Problem statement
Below are records with pictures. Transcribe exactly, and only, the lines from the line with "You are a computer-use" to the line with "Given: Click the blue crown trophy icon", both ends included, but not the pictures.

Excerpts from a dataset
—————

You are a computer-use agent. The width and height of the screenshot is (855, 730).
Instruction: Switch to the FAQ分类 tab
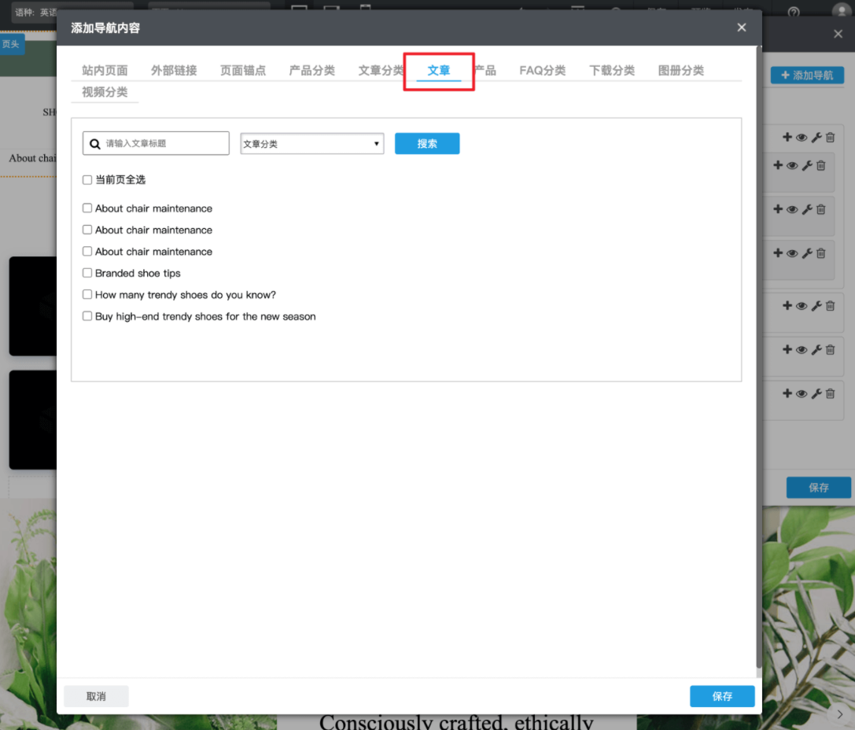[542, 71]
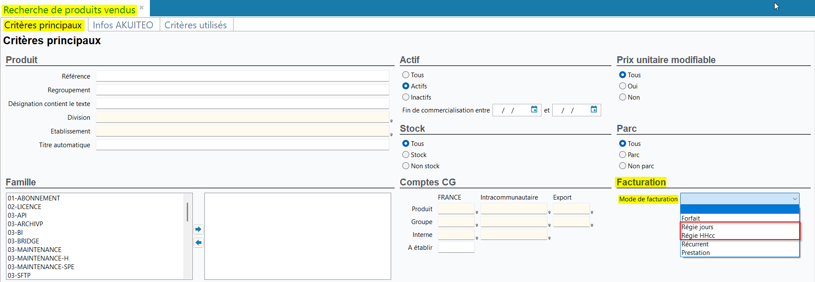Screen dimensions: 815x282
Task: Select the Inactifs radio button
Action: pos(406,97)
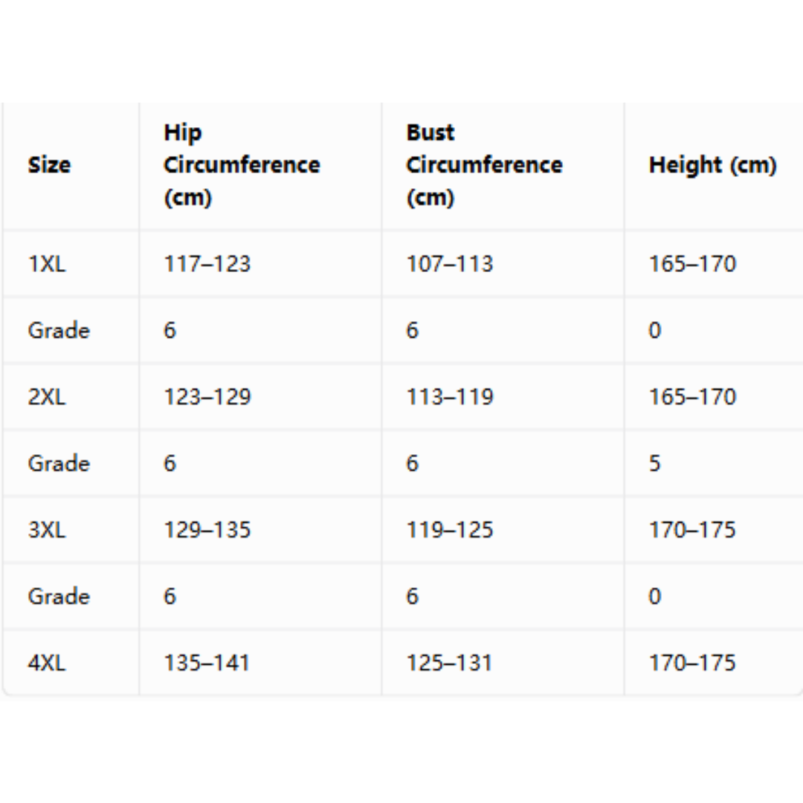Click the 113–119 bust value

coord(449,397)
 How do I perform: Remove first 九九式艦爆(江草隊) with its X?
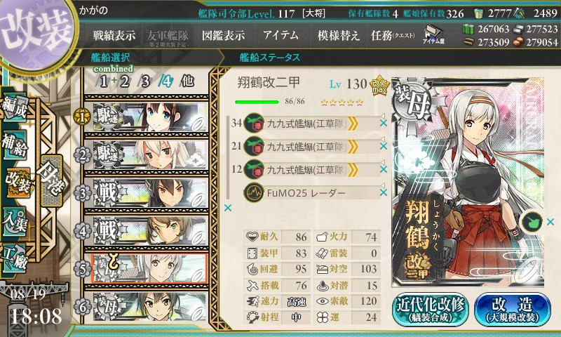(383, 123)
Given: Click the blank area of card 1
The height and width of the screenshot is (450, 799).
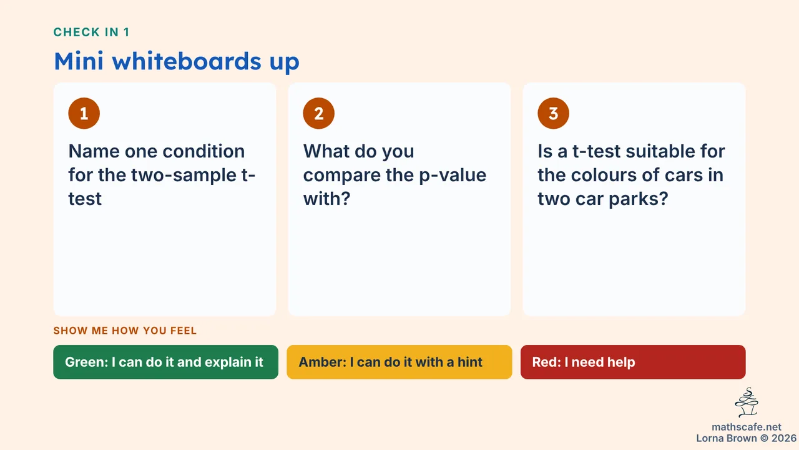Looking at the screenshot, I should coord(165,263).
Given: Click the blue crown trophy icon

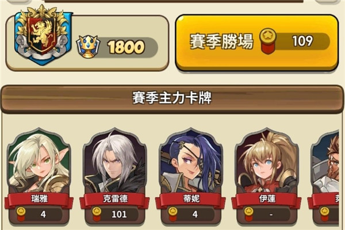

—————

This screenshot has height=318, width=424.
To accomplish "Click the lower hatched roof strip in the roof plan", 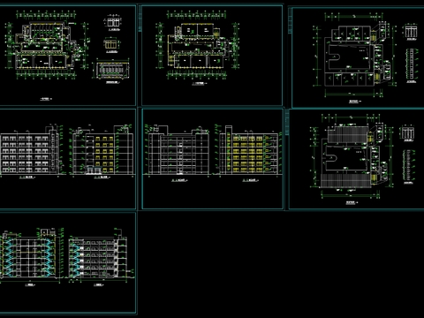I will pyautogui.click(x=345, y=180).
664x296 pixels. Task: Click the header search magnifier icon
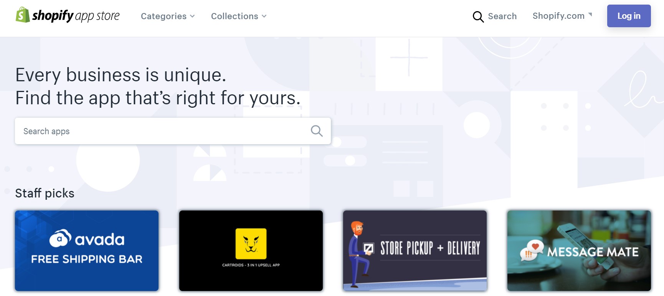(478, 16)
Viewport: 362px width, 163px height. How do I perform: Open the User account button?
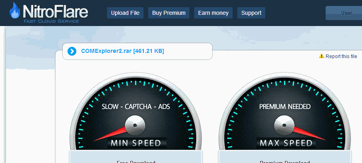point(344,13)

—————

Task answer
You are a computer-use agent. The width and height of the screenshot is (855, 730).
Instruction: Switch to the FAQ分类 tab
[542, 71]
Screen dimensions: 815x282
Task: Select the Inactifs radio button
Action: pos(406,97)
Click the 113–119 bust value

coord(449,397)
 How do I perform: Remove first 九九式艦爆(江草隊) with its X?
(383, 123)
Given: Click the blank area of card 1
The height and width of the screenshot is (450, 799).
Looking at the screenshot, I should coord(165,263).
Given: Click the blue crown trophy icon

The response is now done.